Work to complete =>
I would like the number of lines in the data that contain the word "pixels". Please give that number alone.

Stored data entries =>
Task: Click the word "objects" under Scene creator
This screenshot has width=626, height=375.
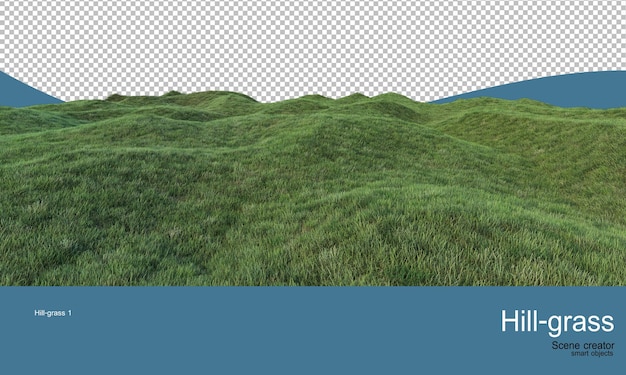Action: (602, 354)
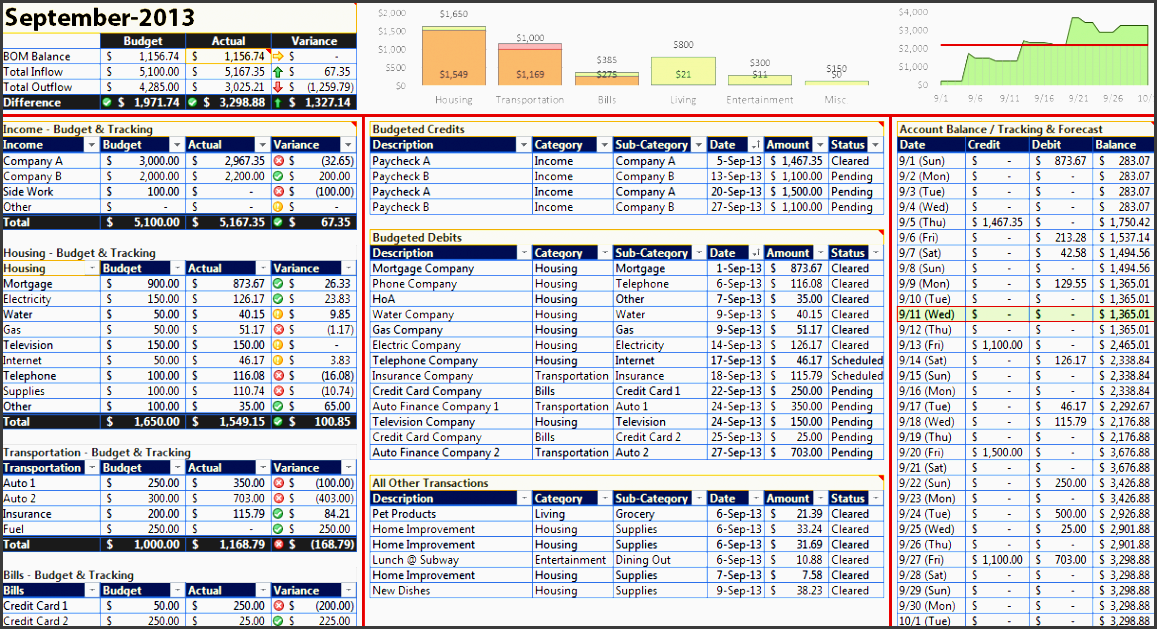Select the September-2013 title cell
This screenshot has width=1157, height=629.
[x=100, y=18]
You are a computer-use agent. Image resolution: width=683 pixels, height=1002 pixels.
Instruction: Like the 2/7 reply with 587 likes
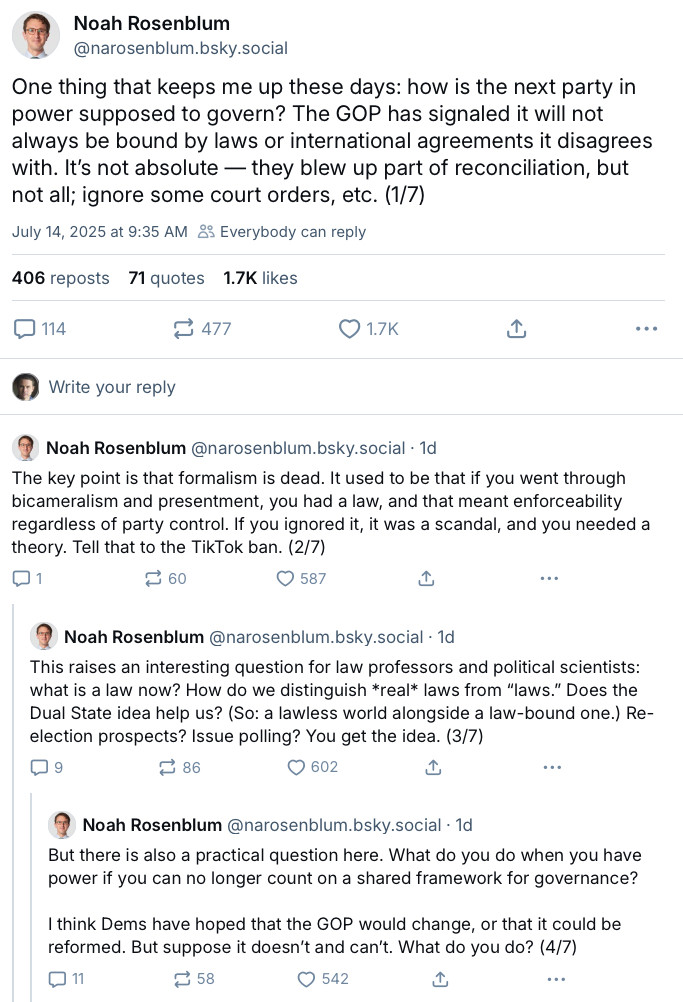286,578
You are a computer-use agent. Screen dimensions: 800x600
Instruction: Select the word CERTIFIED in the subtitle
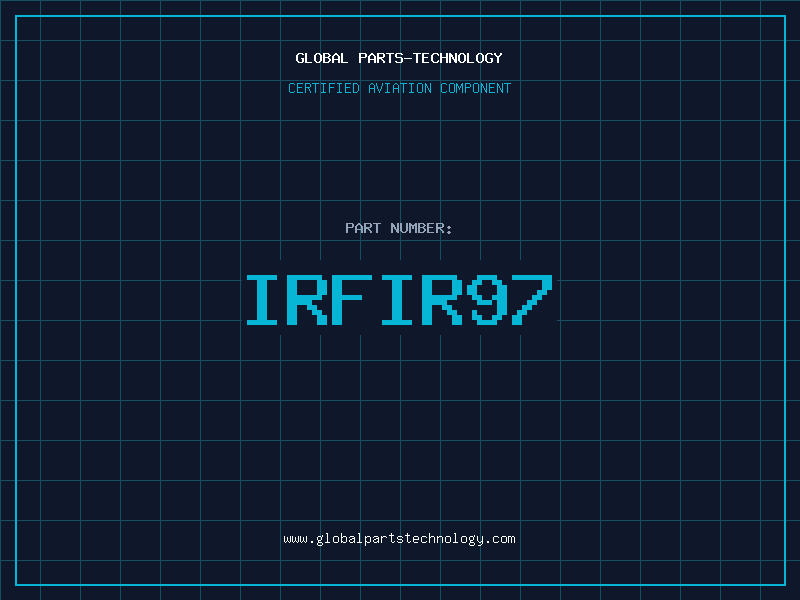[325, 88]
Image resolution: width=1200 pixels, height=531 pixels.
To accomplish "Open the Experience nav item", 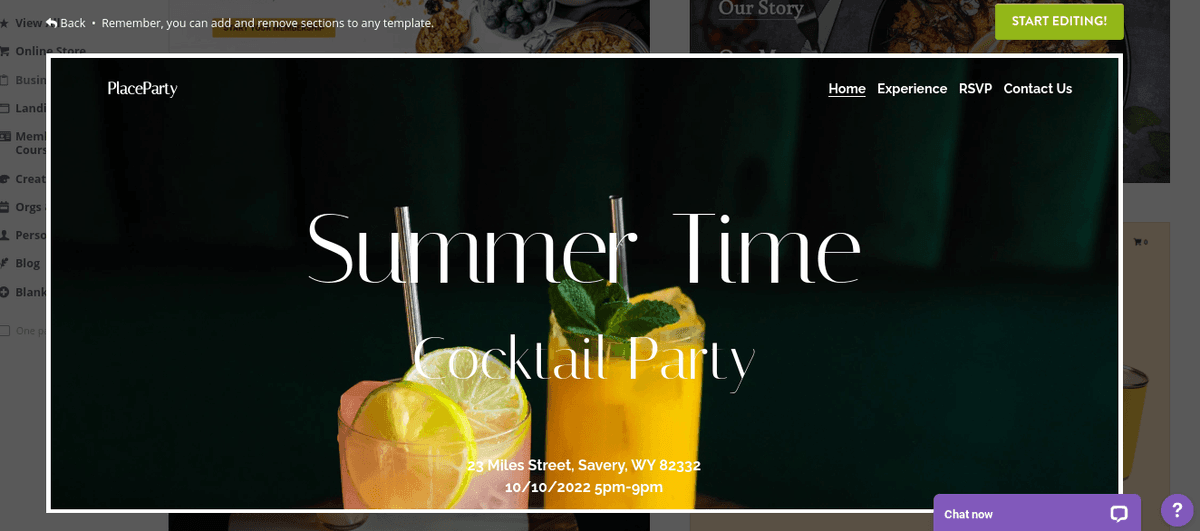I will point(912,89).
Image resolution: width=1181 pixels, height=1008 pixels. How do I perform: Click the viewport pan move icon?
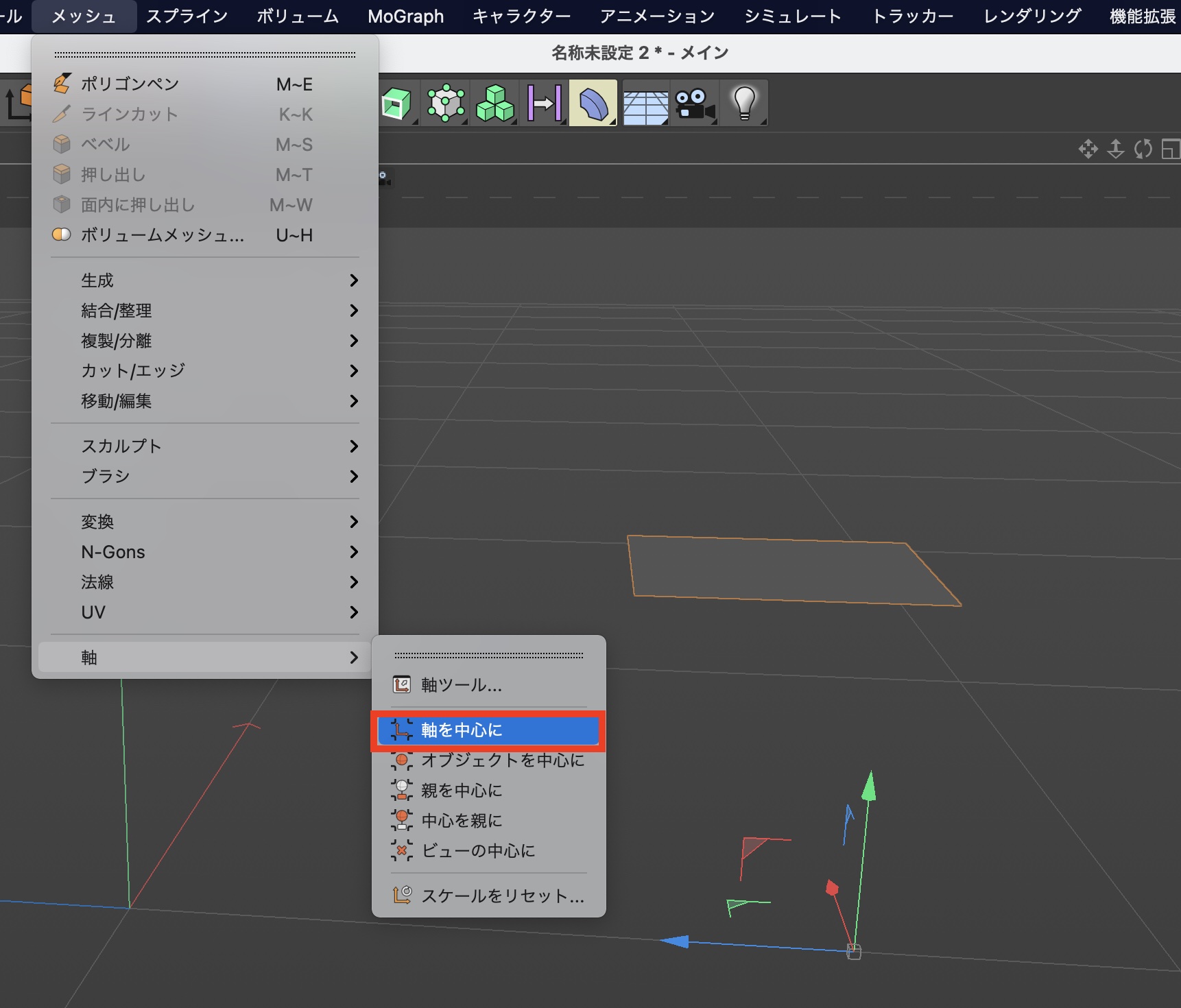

Result of this task =>
3